SUPPLIED MATERIAL —
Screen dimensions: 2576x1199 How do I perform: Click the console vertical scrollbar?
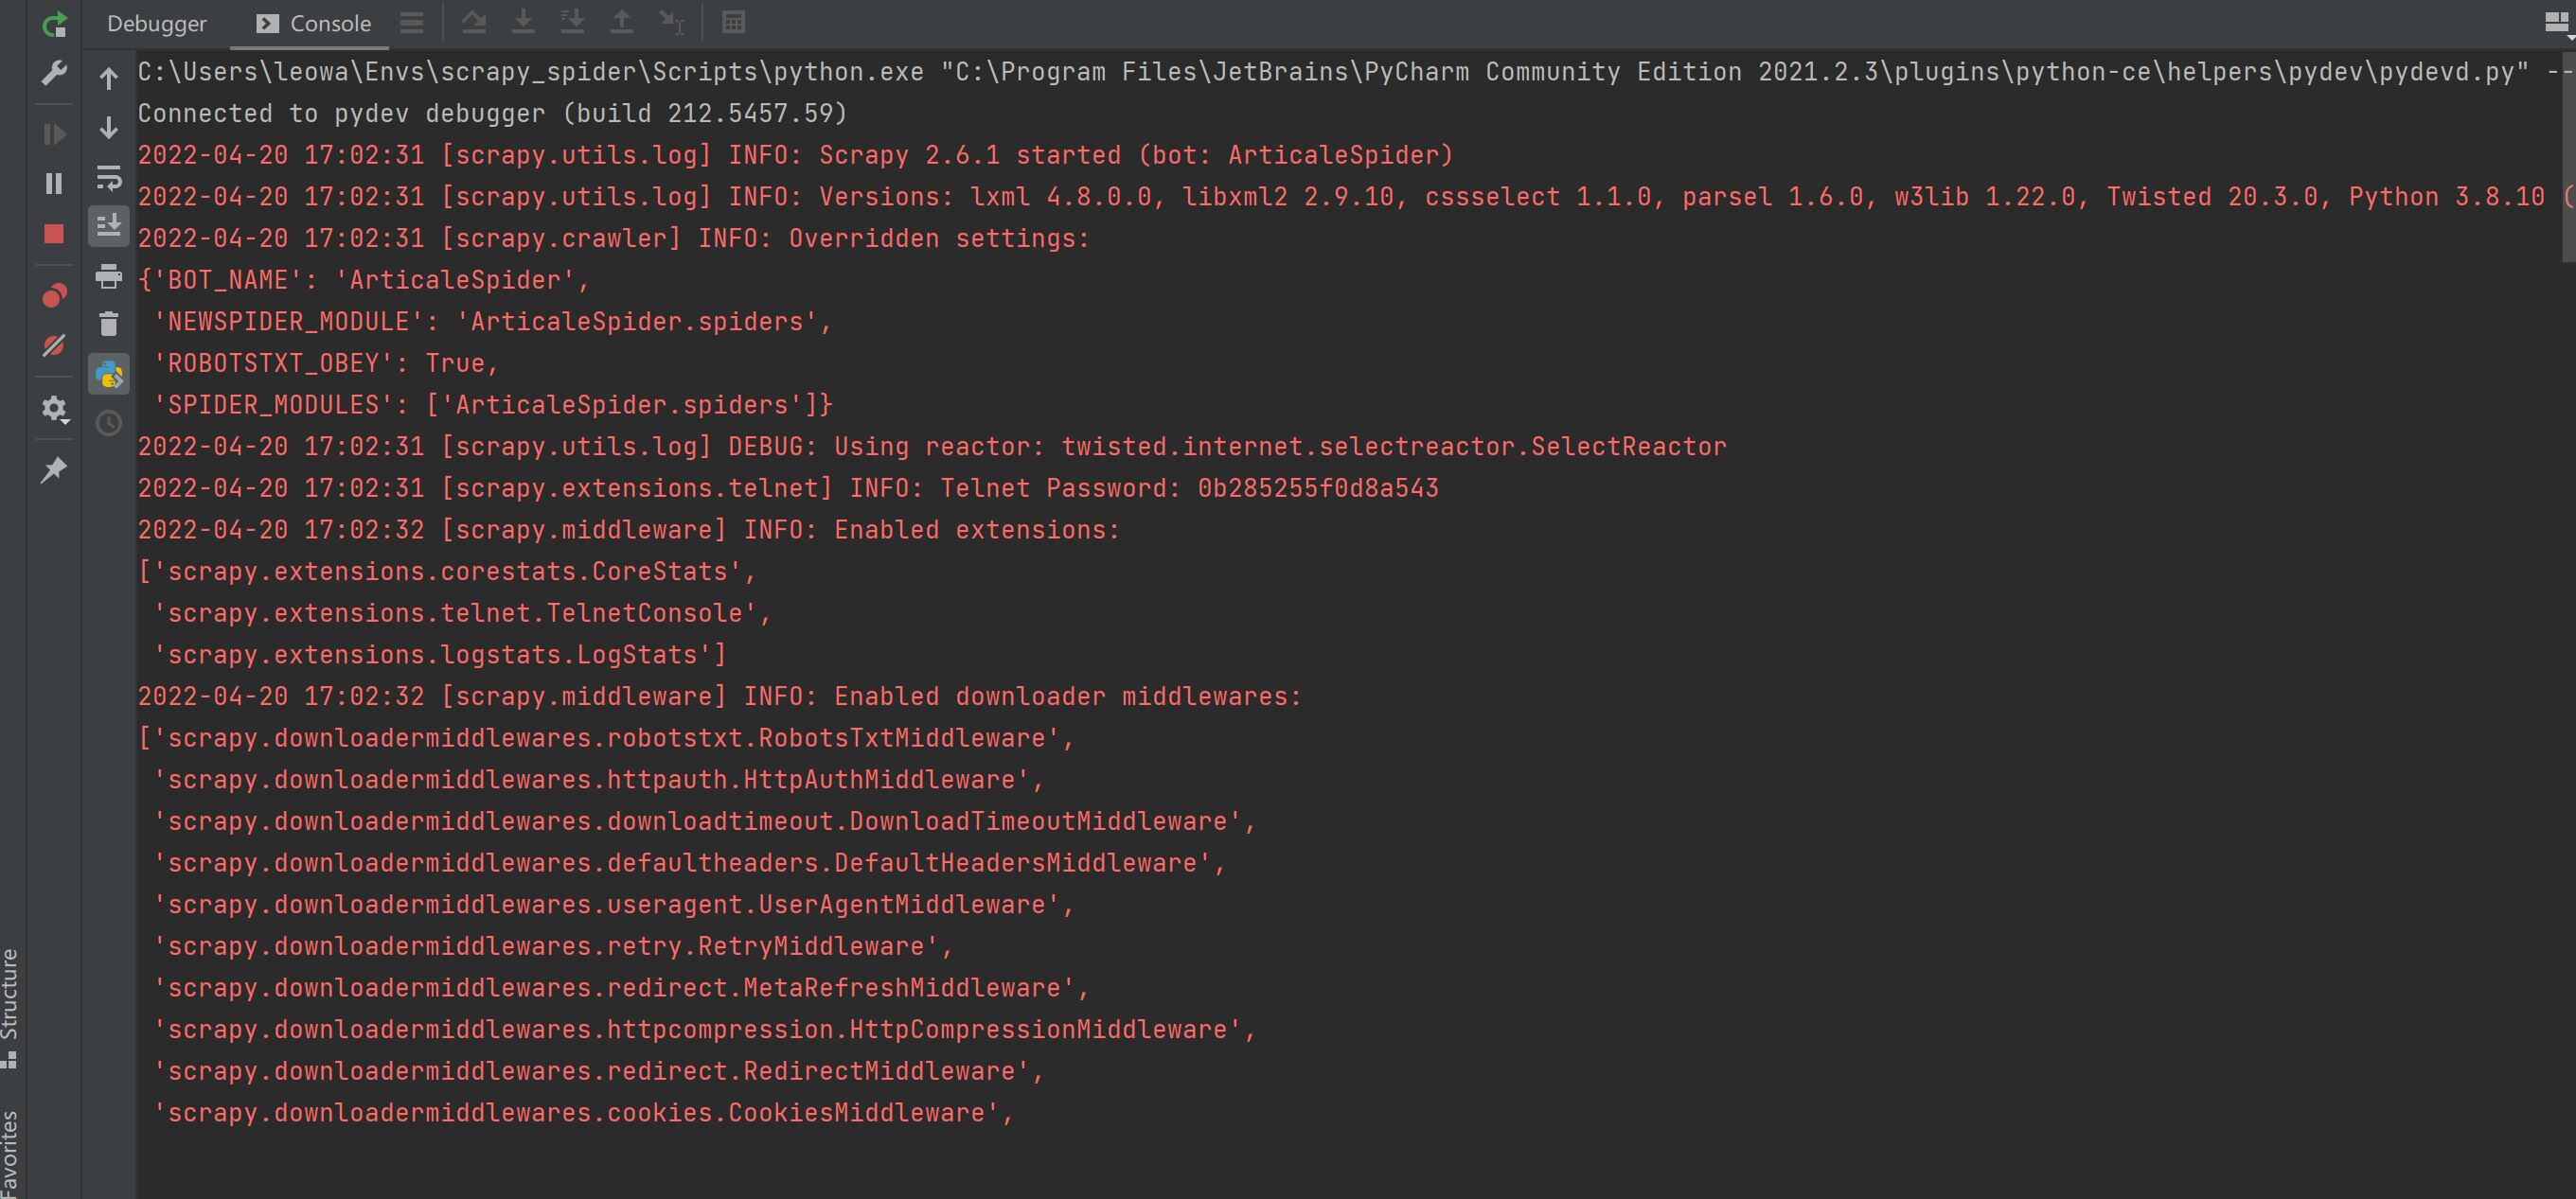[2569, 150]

---

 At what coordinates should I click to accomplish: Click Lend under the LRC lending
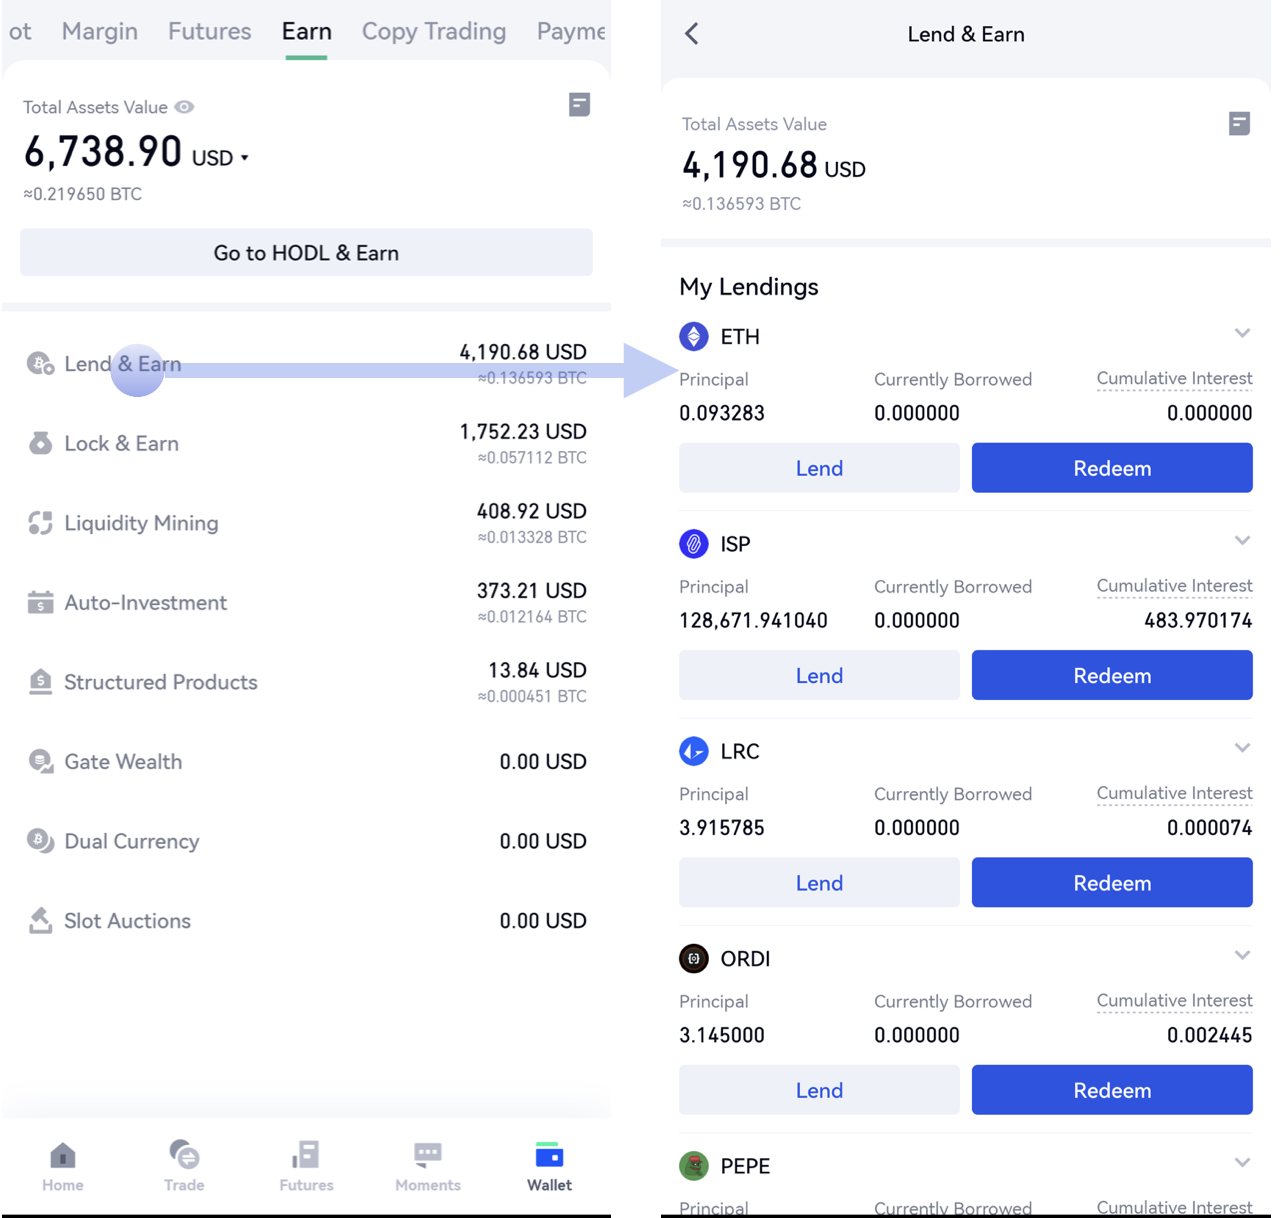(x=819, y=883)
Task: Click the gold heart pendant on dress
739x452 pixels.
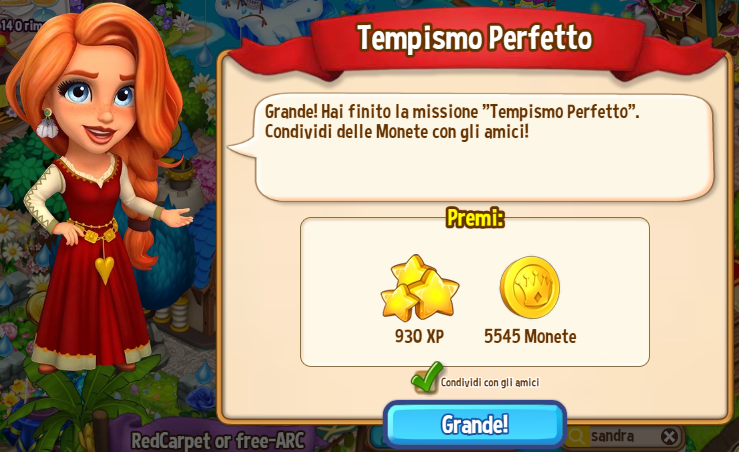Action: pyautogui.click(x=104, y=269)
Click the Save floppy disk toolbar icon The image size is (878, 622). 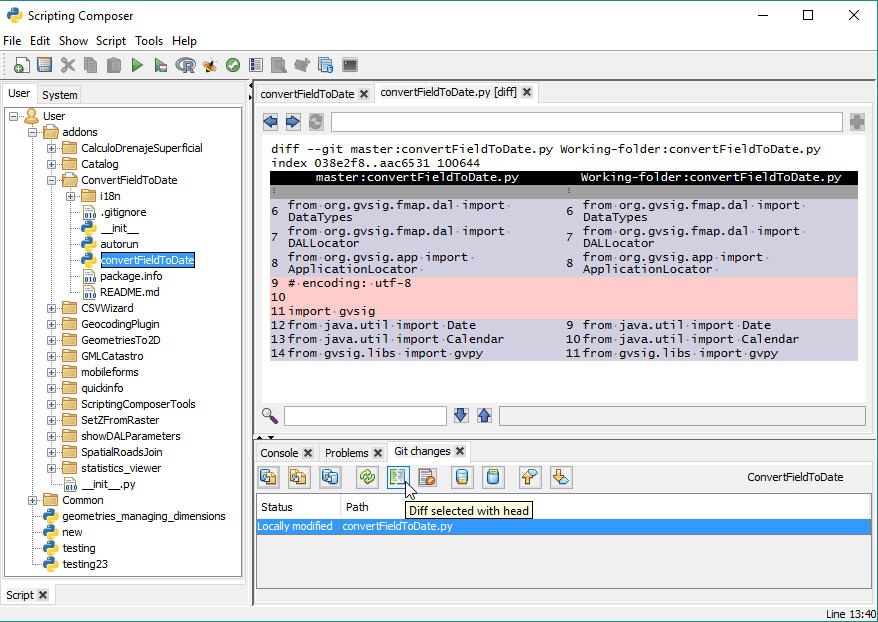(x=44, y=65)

* * *

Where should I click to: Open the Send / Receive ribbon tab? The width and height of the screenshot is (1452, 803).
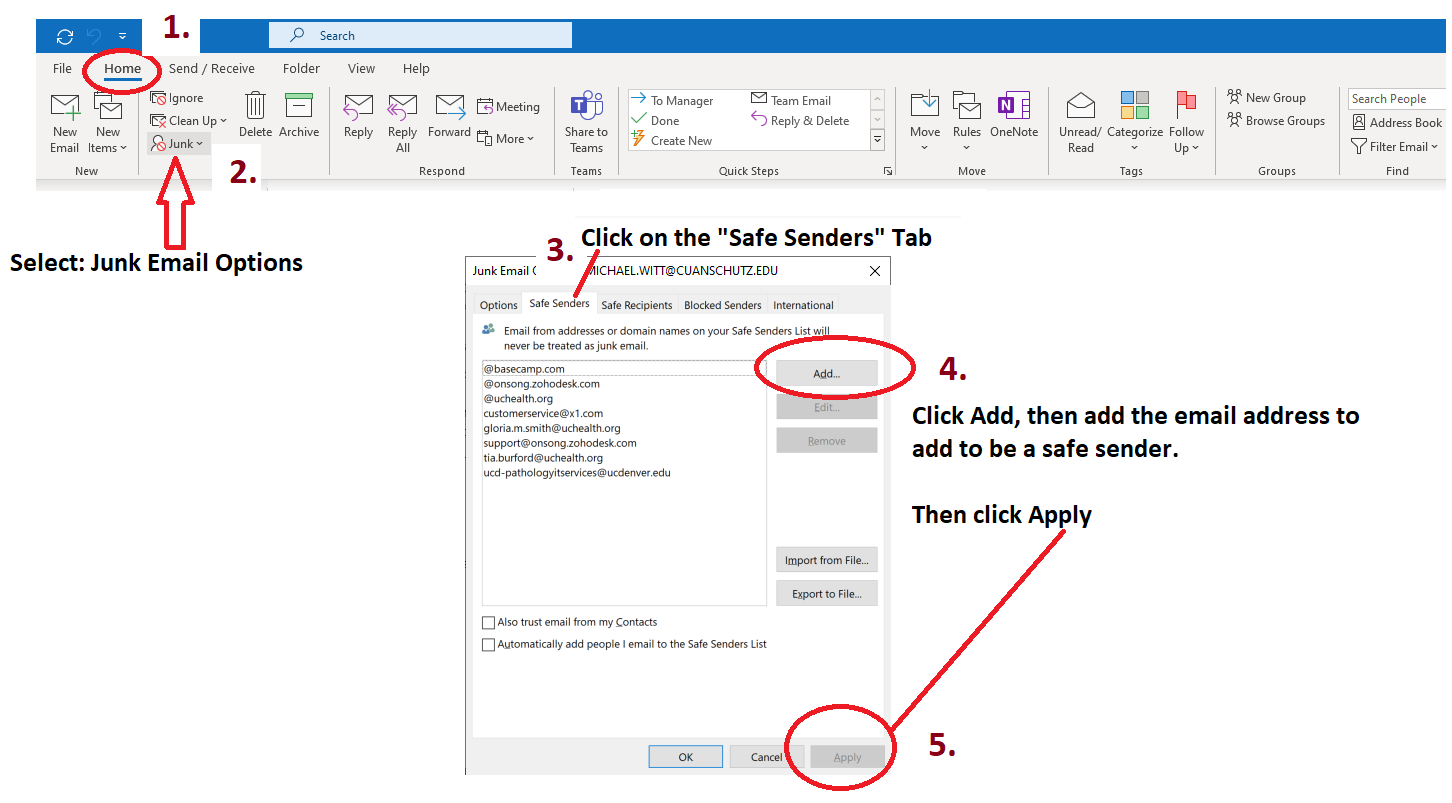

SHORT EXERCISE — Return the data from the line containing "Screen dimensions: 2576x1199" down to the line containing "[2569, 150]", both included, repeating each line exactly and omitting the pictures.

ANSWER BELOW —
Screen dimensions: 2576x1199 How do I perform: Click the console vertical scrollbar?
[2569, 150]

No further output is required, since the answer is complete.